Once again, for many years, only the wealthy bought premium vehicles because only they could afford them. Then along came “easy” financing schemes and loose lending standards by the banks. Now everyone can “afford” to buy BMWs and Mercedes and SUVs that cost a gold brick to fill up at the gas station. This is why you see hot rods parked in the ghetto, and those giant monster “America-fuck-yeah!” trucks parked in the sticks. Isn’t “equality” great? Well, it’s not really equality, because those people still can’t afford those vehicles. They can only (barely) afford the $1000 monthly payments. At least until they lose their job. Then it’s the repo man laughing all the way to the bank. And the dealership, too, which just turns around and sells the car to another sucker who needs to compensate for his inadequacies by overpaying for a pile of plastic and sheet metal that can move 70 M.P.H.


All these tips basically boil down to “Don’t buy shit you can’t afford.” Which seems easy. But so much of money management has nothing to do with math, but emotion. People attach emotional value to things like college degrees or vehicles that they really don’t need, that they don’t realize will screw them for years to come. People get irresponsibly caught up in the passions of a relationship and wind up trapped with offspring they are not prepared for or capable of properly taking care of.
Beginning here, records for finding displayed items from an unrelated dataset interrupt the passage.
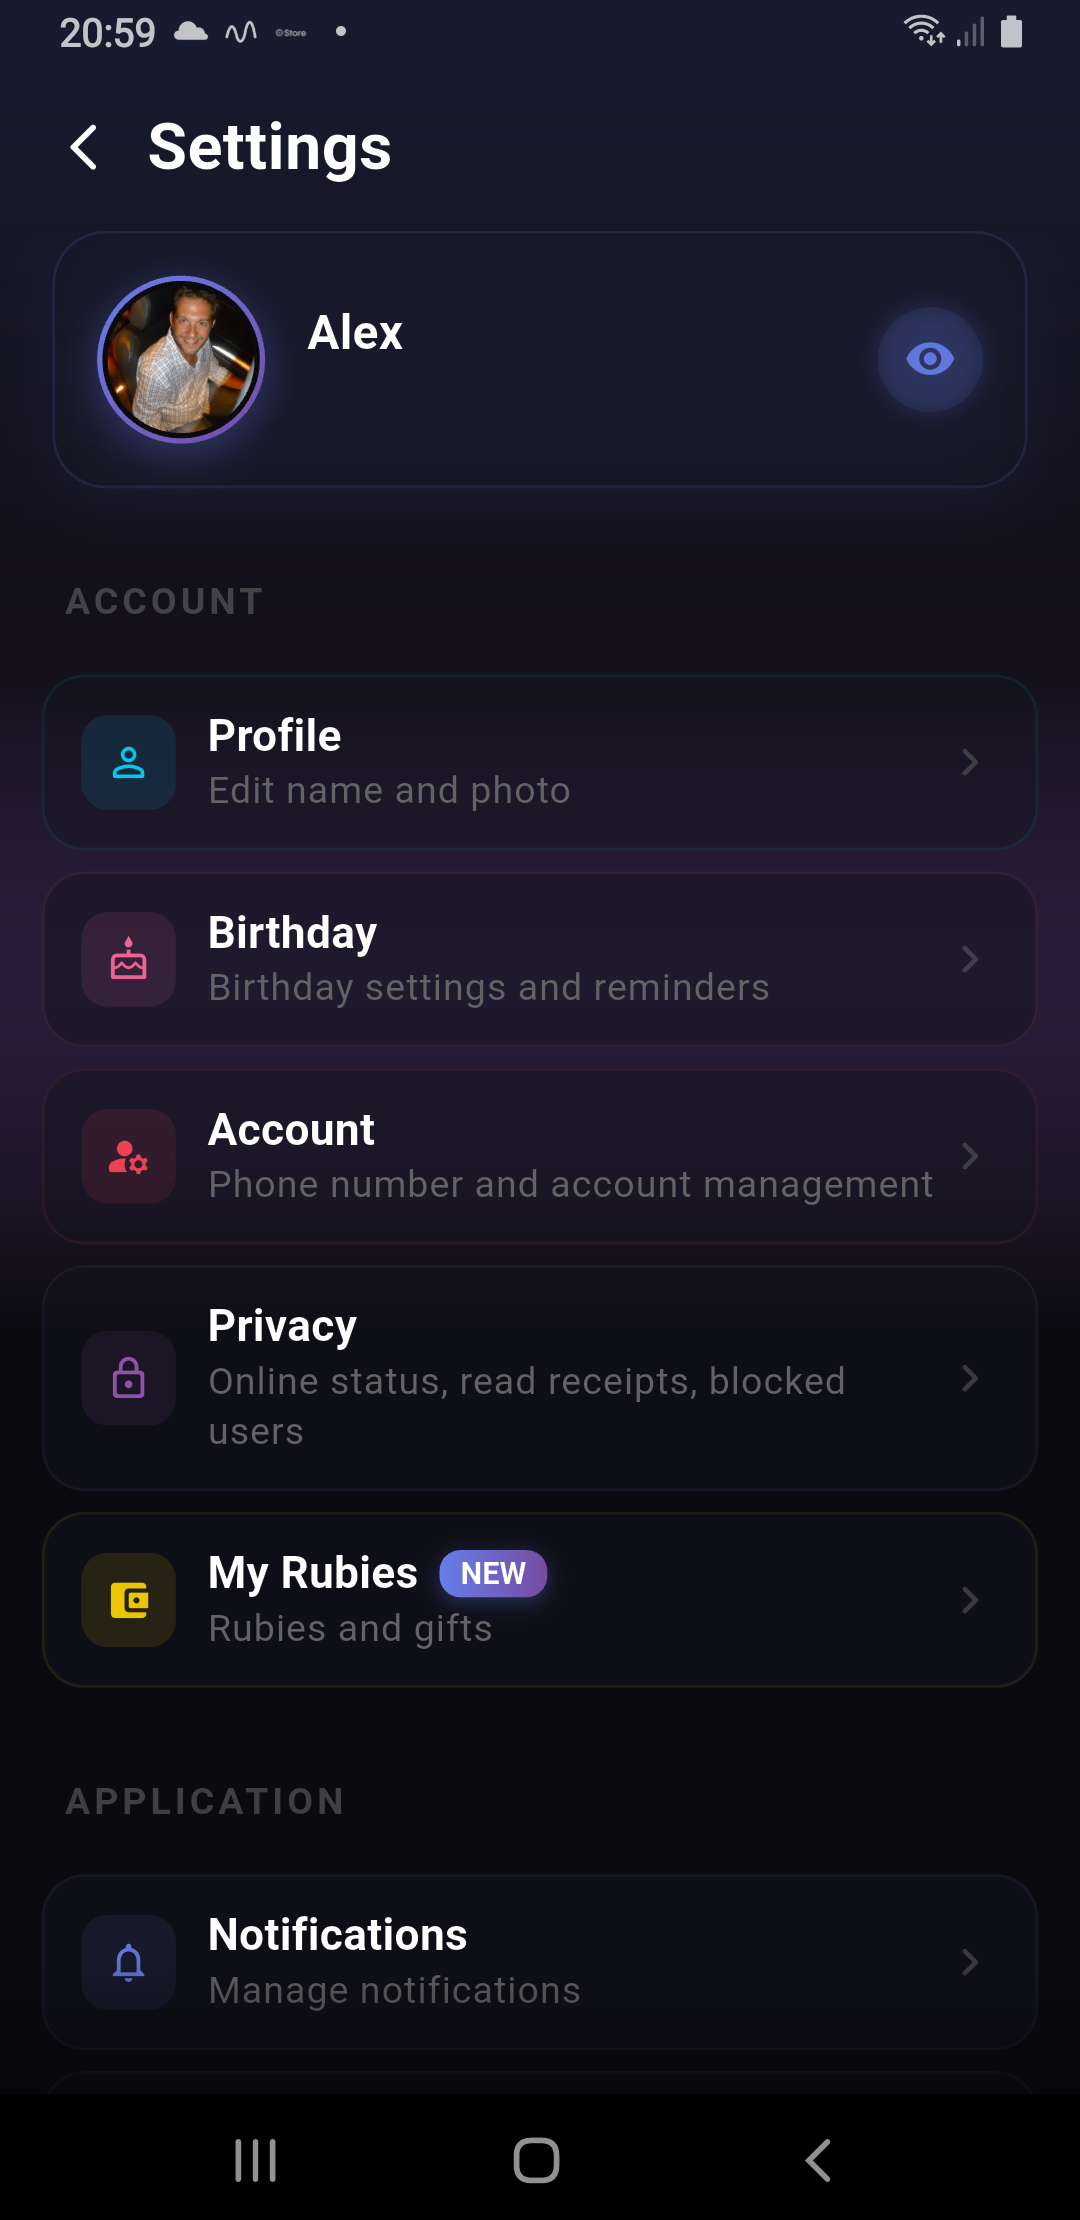Tap the Birthday cake icon

(x=129, y=959)
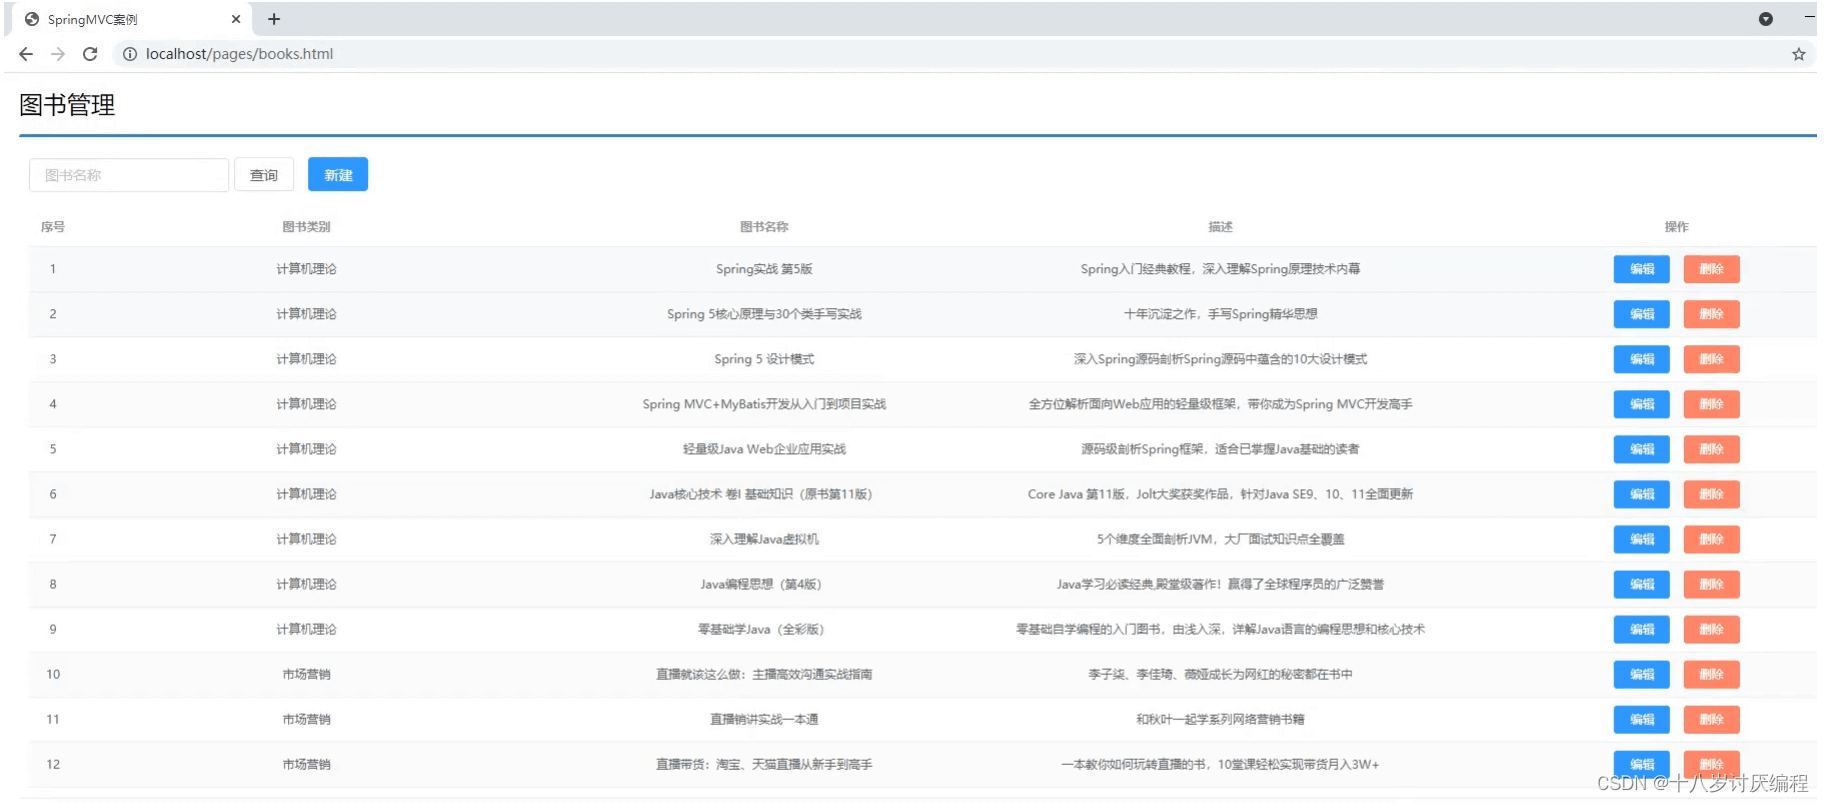The image size is (1824, 803).
Task: Bookmark this page with star icon
Action: 1798,54
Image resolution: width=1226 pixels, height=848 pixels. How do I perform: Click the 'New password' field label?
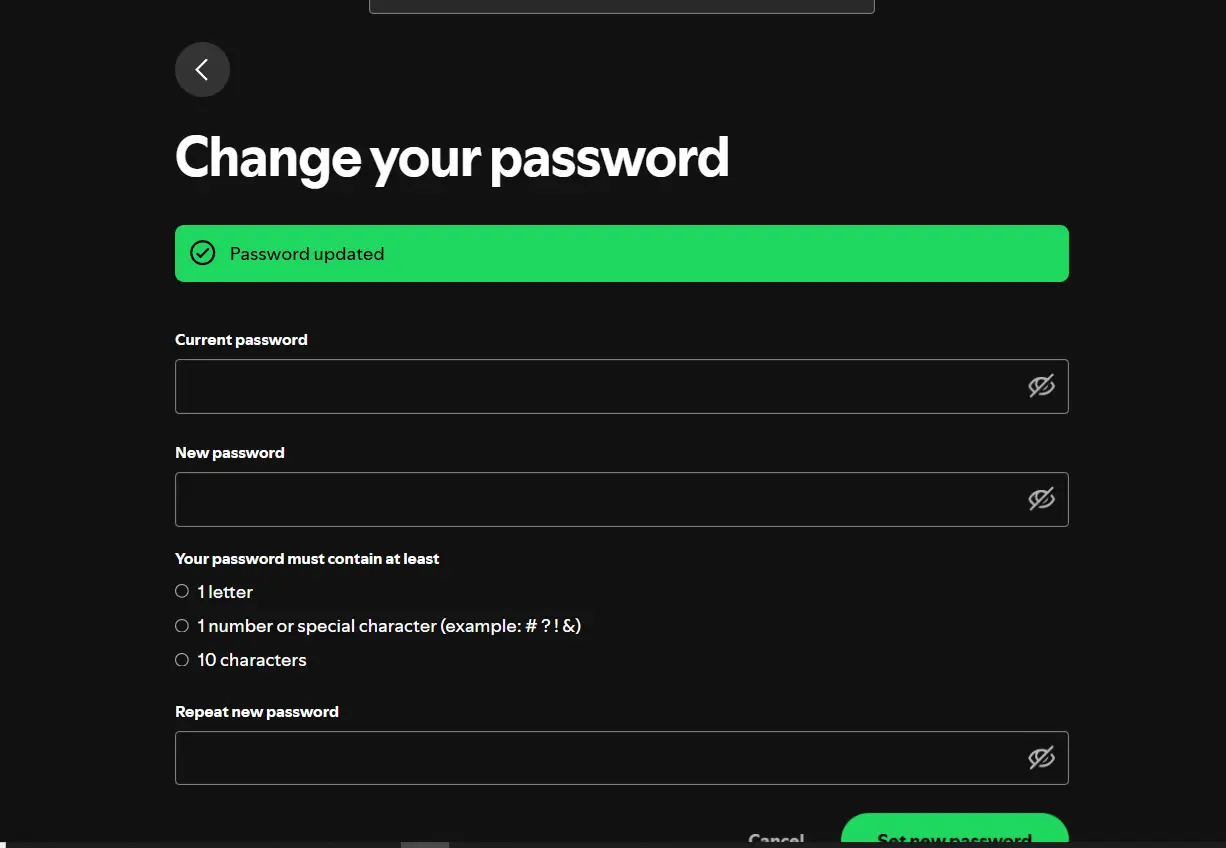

People have gross misunderstandings when it comes to money. Many think making big money is all about some big score or windfall. Winning the lottery. Making out on some stock or cryptocurrency. While a lucky few will hit those jackpots, for the most part, building wealth is a largely a “brick by brick” deal. It’s a stifling boring process, actually. People overcomplicate it. But it’s less about doing a bunch of things right, and more about simply not colossally fucking up with a few wrong decisions that are actually quite easy to control.